> _WHAT YOU ARE ASKED TO DO_
Find the line with "Image resolution: width=419" in the entries below, then reproduce it and every line after it down to and including the line with "You are a computer-use agent. The", exactly.

> _Dataset records_
::::::

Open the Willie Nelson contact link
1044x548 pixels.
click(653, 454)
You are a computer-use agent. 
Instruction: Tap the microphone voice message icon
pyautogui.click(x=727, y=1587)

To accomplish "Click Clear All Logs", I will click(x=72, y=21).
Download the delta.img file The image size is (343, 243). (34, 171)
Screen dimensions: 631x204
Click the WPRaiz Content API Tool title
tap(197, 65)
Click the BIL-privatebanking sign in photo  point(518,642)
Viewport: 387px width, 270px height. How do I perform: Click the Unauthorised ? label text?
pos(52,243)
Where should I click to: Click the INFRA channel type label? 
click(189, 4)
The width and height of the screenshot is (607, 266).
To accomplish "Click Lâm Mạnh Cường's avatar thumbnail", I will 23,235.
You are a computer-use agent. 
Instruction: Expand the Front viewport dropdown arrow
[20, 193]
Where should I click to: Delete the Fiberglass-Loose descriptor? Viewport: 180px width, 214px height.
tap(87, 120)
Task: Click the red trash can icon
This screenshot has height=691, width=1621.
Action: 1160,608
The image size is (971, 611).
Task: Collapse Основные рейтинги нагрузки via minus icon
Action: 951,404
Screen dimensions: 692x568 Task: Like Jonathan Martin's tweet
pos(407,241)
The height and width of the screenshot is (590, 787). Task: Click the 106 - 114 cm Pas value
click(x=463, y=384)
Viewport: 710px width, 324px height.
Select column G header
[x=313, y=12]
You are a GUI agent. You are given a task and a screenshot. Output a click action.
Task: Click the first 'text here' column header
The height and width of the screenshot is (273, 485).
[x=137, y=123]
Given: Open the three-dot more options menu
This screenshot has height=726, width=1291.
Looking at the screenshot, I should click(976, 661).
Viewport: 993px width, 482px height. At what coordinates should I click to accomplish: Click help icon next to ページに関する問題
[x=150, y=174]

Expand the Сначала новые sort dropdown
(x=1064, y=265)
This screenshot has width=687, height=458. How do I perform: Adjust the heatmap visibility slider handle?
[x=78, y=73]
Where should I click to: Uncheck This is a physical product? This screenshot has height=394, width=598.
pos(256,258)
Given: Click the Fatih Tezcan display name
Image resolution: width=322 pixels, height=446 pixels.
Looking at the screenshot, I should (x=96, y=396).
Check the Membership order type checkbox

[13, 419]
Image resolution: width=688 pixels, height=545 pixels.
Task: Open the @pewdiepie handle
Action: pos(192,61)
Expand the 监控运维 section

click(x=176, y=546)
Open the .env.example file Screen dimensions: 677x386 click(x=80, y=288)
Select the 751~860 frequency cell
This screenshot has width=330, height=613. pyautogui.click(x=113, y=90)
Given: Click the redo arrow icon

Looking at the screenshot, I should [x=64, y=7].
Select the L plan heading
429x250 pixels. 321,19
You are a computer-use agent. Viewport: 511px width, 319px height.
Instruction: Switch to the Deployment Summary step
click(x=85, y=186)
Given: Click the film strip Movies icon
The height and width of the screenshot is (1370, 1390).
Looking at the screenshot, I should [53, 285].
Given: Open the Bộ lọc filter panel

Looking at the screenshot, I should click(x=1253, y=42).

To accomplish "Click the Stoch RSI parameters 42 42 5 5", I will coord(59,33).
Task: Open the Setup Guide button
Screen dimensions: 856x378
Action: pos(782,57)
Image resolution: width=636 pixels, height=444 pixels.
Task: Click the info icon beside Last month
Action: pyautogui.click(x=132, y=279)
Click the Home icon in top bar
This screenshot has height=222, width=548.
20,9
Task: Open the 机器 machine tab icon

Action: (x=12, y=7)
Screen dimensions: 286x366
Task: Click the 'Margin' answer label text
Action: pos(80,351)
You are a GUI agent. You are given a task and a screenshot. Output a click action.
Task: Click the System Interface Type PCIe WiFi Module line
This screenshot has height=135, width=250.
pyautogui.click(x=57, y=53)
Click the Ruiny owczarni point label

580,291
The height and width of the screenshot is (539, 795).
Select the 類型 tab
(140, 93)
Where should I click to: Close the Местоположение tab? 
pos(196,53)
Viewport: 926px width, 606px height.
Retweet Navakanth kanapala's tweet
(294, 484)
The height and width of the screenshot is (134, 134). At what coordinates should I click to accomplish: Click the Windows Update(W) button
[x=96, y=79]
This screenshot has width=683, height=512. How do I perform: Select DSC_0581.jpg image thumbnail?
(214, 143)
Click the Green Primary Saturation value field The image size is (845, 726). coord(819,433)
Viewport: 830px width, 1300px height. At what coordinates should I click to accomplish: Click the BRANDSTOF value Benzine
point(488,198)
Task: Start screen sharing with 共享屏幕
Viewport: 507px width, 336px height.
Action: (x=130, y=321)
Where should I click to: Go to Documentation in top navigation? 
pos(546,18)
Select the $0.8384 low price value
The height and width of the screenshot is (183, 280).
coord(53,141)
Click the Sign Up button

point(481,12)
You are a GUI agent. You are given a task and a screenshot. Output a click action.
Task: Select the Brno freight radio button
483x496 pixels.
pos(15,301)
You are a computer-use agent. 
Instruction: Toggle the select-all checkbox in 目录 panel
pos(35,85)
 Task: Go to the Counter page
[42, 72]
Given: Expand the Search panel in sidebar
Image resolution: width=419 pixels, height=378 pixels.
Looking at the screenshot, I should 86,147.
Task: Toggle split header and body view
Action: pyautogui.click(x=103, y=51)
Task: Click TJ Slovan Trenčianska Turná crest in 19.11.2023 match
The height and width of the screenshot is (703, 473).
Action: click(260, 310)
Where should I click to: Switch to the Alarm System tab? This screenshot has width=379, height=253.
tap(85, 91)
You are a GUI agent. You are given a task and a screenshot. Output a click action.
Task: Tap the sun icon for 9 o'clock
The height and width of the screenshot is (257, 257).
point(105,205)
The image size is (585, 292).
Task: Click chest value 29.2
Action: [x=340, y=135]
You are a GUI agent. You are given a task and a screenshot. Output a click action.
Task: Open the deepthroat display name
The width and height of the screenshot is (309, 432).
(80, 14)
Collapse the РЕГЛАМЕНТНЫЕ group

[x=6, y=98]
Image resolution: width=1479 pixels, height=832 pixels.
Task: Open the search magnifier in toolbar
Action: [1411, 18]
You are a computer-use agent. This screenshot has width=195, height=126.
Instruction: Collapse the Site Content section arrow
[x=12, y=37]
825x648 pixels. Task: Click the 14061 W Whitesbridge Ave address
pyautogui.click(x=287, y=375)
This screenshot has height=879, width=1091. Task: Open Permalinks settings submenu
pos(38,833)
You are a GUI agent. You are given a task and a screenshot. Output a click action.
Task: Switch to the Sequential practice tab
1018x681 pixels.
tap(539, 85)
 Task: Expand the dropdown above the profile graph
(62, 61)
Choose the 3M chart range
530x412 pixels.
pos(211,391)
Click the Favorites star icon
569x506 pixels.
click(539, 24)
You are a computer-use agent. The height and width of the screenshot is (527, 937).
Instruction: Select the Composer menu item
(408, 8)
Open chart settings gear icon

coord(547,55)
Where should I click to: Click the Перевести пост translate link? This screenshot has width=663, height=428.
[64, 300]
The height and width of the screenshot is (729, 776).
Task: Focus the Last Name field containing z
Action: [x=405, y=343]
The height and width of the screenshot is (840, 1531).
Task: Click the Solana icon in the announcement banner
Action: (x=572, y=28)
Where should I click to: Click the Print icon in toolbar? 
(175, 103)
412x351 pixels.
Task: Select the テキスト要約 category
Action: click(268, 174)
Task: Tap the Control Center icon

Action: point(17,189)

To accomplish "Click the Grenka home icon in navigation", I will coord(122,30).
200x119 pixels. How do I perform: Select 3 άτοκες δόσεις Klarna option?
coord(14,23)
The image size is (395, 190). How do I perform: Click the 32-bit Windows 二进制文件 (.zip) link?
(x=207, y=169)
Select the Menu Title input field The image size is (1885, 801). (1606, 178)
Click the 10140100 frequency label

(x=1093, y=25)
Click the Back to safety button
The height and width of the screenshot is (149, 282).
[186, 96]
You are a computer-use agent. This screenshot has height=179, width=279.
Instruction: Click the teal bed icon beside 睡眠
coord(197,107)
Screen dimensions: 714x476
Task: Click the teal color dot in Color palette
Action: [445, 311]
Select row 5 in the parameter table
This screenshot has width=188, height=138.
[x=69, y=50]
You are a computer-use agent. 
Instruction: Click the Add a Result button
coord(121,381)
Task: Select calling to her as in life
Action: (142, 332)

::::::

> _REPLY TO THE EXERCISE_
Image resolution: width=419 pixels, height=378 pixels.
Looking at the screenshot, I should 86,147.
Task: Toggle split header and body view
Action: pyautogui.click(x=103, y=51)
Task: Click TJ Slovan Trenčianska Turná crest in 19.11.2023 match
The height and width of the screenshot is (703, 473).
Action: click(260, 310)
Where should I click to: Switch to the Alarm System tab? This screenshot has width=379, height=253.
tap(85, 91)
You are a GUI agent. You are given a task and a screenshot. Output a click action.
Task: Tap the sun icon for 9 o'clock
The height and width of the screenshot is (257, 257).
point(105,205)
The image size is (585, 292).
Task: Click chest value 29.2
Action: [x=340, y=135]
You are a GUI agent. You are given a task and a screenshot. Output a click action.
Task: Open the deepthroat display name
The width and height of the screenshot is (309, 432).
(80, 14)
Collapse the РЕГЛАМЕНТНЫЕ group

[x=6, y=98]
Image resolution: width=1479 pixels, height=832 pixels.
Task: Open the search magnifier in toolbar
Action: [1411, 18]
You are a computer-use agent. This screenshot has width=195, height=126.
Instruction: Collapse the Site Content section arrow
[x=12, y=37]
825x648 pixels. Task: Click the 14061 W Whitesbridge Ave address
pyautogui.click(x=287, y=375)
This screenshot has height=879, width=1091. Task: Open Permalinks settings submenu
pos(38,833)
You are a GUI agent. You are given a task and a screenshot. Output a click action.
Task: Switch to the Sequential practice tab
1018x681 pixels.
tap(539, 85)
 Task: Expand the dropdown above the profile graph
(62, 61)
Choose the 3M chart range
530x412 pixels.
pos(211,391)
Click the Favorites star icon
569x506 pixels.
click(539, 24)
You are a computer-use agent. The height and width of the screenshot is (527, 937).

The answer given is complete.